Unfortunately our bodies don't always conform to the perfect birthing woman notion, no matter what is written on a piece of paper or in your head.

RoryItsSnowing Sat 14-Oct-17 15:04:49

Agreed on birthing 'plans' but I think writing your birthing 'preferences' can be very important.

Assuming you make it to hospital to deliver, thinking about what you would like to happen ideally (e.g. Water birth, staying upright not on a bed, delayed cord clamping) and what you would consent to (e.g. Vitamin K injection, episiotomy if required etc) and having this all written down on a single sheet ready to hand to your midwife means everyone knows what sort of labour you'd prefer and can work to make that happen.

This helped me massively in feeling as in control of the situation as I could and I completely believe this contributed largely to me having a very positive birth experience.

MenorcaSunrise Sat 14-Oct-17 15:11:50

I also wanted a "natural" waterbirth using hypnobirthing instead of painkillers. I ended up 2 weeks past my due date, induced, begging for pain killers, epidural, and ended up with an EMCS.

I do think the birth plan was worth doing in terms of thinking through all my options beforehand. I thought I would be flexible too, but I still burst into tears when told a water birth was not possible.

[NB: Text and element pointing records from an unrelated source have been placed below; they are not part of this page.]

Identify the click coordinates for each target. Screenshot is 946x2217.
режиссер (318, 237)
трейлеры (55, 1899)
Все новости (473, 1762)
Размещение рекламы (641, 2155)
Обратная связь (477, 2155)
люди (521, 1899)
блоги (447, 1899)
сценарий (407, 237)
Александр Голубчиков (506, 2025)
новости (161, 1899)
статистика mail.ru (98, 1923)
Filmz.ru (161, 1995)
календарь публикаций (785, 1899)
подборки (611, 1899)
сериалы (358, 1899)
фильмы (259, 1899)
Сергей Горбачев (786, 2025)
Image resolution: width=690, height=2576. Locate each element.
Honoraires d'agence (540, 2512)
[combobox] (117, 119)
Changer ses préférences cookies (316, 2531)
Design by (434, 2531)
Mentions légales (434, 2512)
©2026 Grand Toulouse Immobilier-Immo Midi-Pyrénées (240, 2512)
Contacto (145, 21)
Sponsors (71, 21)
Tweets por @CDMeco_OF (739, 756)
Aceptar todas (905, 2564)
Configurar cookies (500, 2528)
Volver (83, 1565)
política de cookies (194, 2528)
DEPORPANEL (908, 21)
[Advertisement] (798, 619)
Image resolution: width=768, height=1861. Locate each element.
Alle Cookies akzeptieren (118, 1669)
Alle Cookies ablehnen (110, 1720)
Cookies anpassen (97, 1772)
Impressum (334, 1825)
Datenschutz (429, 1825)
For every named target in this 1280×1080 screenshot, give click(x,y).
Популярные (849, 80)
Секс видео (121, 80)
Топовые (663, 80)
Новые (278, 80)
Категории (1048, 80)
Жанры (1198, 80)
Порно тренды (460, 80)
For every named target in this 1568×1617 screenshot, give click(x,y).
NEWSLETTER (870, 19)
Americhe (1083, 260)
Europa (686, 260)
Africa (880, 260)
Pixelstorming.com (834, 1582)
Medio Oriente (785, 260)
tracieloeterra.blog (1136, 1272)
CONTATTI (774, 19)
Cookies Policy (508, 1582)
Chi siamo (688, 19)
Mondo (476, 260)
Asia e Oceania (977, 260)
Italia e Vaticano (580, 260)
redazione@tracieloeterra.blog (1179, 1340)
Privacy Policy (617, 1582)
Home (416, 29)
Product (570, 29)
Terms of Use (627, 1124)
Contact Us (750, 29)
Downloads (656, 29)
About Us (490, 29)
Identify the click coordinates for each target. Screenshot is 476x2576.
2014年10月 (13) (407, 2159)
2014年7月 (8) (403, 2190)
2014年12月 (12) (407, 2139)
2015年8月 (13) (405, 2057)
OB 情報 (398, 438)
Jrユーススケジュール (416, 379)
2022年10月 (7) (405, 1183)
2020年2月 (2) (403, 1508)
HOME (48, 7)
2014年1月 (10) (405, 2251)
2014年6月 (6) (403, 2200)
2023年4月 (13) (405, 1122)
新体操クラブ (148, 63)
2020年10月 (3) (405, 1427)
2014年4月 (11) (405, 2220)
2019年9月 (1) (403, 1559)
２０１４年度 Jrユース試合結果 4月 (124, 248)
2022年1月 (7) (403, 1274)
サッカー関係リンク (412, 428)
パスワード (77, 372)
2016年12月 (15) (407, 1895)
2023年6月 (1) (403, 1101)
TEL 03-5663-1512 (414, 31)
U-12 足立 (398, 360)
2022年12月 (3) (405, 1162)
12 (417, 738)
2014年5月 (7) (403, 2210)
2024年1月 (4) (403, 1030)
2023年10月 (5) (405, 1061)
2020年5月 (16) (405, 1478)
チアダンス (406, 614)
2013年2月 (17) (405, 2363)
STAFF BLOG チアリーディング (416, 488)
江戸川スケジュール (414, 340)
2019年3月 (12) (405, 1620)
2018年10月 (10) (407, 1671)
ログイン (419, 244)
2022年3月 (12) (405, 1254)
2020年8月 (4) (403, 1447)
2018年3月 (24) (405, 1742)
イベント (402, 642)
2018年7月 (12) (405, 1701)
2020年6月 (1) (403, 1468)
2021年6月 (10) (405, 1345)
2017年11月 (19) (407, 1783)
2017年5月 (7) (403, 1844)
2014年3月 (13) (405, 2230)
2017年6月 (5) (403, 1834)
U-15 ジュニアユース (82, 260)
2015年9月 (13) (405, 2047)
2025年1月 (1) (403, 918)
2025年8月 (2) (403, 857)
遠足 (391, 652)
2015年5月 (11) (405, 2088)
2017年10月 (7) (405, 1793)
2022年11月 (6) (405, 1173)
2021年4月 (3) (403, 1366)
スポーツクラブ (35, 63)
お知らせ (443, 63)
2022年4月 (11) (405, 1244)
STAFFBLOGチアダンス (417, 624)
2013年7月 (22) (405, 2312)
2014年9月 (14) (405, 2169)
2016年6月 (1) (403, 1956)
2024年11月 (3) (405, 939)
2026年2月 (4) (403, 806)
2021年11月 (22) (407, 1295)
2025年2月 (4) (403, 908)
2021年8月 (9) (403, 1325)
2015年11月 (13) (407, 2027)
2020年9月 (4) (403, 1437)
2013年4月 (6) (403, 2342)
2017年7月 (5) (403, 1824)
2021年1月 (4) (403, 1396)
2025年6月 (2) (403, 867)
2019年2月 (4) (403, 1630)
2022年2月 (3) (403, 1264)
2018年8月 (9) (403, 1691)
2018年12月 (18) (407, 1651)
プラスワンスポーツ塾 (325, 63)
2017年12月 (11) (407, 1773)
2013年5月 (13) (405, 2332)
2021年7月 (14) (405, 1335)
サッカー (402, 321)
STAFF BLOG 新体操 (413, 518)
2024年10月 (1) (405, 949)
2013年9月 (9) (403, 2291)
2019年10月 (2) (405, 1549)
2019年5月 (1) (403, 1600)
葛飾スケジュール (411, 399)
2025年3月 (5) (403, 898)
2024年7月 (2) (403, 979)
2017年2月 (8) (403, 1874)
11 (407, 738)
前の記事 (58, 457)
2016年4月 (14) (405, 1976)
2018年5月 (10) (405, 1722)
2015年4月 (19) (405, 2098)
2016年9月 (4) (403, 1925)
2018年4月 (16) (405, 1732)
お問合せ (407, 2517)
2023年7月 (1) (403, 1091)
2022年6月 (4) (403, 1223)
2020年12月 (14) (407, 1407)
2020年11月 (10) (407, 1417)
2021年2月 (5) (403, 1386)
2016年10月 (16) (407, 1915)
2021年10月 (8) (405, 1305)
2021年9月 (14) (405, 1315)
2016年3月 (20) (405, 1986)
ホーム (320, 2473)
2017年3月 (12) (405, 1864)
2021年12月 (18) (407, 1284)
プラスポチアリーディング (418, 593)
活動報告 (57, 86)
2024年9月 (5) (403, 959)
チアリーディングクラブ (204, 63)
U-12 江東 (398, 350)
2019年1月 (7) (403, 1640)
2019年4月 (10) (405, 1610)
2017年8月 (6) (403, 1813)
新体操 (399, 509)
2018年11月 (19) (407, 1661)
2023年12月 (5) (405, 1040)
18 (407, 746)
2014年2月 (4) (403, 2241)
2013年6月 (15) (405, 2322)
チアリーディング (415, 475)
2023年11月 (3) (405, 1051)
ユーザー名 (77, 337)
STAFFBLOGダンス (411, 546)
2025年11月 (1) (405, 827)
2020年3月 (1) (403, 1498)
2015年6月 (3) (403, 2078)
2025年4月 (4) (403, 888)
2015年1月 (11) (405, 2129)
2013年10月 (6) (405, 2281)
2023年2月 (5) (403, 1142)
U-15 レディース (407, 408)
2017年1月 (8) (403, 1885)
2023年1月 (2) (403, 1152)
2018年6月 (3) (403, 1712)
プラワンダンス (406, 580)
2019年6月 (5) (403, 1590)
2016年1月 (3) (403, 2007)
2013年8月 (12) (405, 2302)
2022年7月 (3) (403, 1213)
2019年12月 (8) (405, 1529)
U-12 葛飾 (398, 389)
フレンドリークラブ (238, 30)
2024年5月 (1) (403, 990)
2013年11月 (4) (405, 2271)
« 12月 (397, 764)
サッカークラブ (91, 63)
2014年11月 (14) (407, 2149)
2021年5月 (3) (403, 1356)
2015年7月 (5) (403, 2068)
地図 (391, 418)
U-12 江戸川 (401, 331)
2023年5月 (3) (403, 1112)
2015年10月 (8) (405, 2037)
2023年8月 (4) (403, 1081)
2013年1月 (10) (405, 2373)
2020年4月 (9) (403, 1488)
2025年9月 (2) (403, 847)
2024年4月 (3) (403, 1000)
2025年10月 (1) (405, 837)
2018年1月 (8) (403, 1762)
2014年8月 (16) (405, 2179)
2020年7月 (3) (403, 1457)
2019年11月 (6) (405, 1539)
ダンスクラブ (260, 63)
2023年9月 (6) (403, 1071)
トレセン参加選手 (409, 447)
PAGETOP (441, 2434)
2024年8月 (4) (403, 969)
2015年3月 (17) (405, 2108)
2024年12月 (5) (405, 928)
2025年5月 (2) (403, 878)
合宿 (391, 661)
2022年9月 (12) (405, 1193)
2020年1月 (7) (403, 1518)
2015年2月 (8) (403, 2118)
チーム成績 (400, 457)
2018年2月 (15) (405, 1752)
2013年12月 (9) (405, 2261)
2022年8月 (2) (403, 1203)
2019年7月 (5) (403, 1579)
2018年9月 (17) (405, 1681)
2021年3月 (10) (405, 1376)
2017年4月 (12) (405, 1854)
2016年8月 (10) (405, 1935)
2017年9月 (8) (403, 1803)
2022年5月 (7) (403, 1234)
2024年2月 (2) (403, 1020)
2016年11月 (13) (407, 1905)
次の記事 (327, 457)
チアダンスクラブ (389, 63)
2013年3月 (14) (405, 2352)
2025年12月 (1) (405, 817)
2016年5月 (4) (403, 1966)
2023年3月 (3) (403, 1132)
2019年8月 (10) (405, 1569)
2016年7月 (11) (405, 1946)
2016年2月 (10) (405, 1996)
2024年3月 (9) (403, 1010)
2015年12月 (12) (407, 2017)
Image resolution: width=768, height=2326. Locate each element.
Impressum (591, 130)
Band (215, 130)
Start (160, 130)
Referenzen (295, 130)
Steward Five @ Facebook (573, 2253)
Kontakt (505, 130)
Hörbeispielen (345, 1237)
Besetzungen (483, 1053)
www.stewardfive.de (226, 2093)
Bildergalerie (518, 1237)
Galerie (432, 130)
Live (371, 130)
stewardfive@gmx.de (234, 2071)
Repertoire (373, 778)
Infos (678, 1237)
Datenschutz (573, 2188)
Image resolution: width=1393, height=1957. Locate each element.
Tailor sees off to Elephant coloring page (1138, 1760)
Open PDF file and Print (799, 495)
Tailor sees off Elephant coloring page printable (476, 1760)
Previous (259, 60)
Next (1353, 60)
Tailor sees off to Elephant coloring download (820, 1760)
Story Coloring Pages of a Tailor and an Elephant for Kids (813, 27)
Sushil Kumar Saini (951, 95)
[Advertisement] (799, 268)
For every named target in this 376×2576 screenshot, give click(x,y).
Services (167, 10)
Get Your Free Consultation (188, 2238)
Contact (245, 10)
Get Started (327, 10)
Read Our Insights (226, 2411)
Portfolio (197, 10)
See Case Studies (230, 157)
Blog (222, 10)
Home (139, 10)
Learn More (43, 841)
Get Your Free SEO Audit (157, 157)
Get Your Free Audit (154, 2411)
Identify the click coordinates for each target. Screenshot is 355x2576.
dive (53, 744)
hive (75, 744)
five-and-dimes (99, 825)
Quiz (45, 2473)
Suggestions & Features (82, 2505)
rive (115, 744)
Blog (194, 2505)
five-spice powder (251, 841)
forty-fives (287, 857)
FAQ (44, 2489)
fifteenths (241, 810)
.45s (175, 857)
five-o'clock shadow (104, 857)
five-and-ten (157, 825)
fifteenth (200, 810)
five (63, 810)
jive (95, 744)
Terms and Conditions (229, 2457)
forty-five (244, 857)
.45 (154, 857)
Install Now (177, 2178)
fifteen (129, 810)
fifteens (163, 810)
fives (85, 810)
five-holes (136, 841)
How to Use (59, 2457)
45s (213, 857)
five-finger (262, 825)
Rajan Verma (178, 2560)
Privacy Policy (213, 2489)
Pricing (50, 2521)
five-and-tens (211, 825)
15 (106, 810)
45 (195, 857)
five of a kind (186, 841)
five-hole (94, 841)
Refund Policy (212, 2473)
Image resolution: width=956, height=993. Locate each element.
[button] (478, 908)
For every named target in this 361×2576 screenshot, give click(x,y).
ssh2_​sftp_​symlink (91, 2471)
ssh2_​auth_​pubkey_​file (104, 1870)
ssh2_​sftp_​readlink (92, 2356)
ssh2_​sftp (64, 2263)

My next birth plan will be a cesarean - I just don't think I am built to give birth sadly.

SlowSlothSlow Sat 14-Oct-17 15:16:03

I don't think they're a waste of time at all. We did hypnobirthing and I had a very simple straight forward quick birth. My midwife read my plan and took my wishes on board. I wasn't for one minute stupid enough to think that if there were complications and an emergency situation that I would have gotten my wishes.

OP I don't get why you'd say now that you want loads of pain relief, it might not be that bad and gas and air will be enough, gas and air may not be enough but why not hope for the best?

This time I will be handing the midwife the same birth plan with the addition of longer time for skin on skin as soon as I give birth, that's the only thing I'll add to it.

silkybear Sat 14-Oct-17 15:22:02

Don't have one then...your post makes it sound like people who fill one out are clueless idiots. You may have witnessed lots but you cannot know what its truly like until you go through it yourself. im due my second and i dont want diamorphine after a bad reaction last time, and i dont want forceps because my friend in her 20s has to use a colosomy bag for the rest of her life because of their use. shit happens and plans change but it doesn't mean you can't have preferences for how you are treated. not everyone is asking for whale music hmm

Nonibaloni Sat 14-Oct-17 15:23:13

I with other posters. I simply couldn't imagine what I'd want in that situation, I like a bath but there's not usually I person coming out of me. I ignored the birthing plan.
In the end I didn't have any pain relief and it was all over pretty quickly. But there wasn't a water pool available or an anesthetist (was a record birth week) so wouldn't have mattered what was on my plan.
I'd imagine you've seen so much you're more prepared than you think (and less prepared )

RosyPony Sat 14-Oct-17 15:25:33

OP your birth plan sounds word for word like mine!

Aa far as I'm concerned I will do what the highly trained medical professionals tell me to do, it worked the first time!

Rikalaily Sat 14-Oct-17 15:34:05

Yes they are pointless, because most of the time, even when things are going hunky dory and you could easily have the few simple things you have requested, the staff ignore your wishes anyway. That's why I had my last baby at home and why I'll be having this one at home too.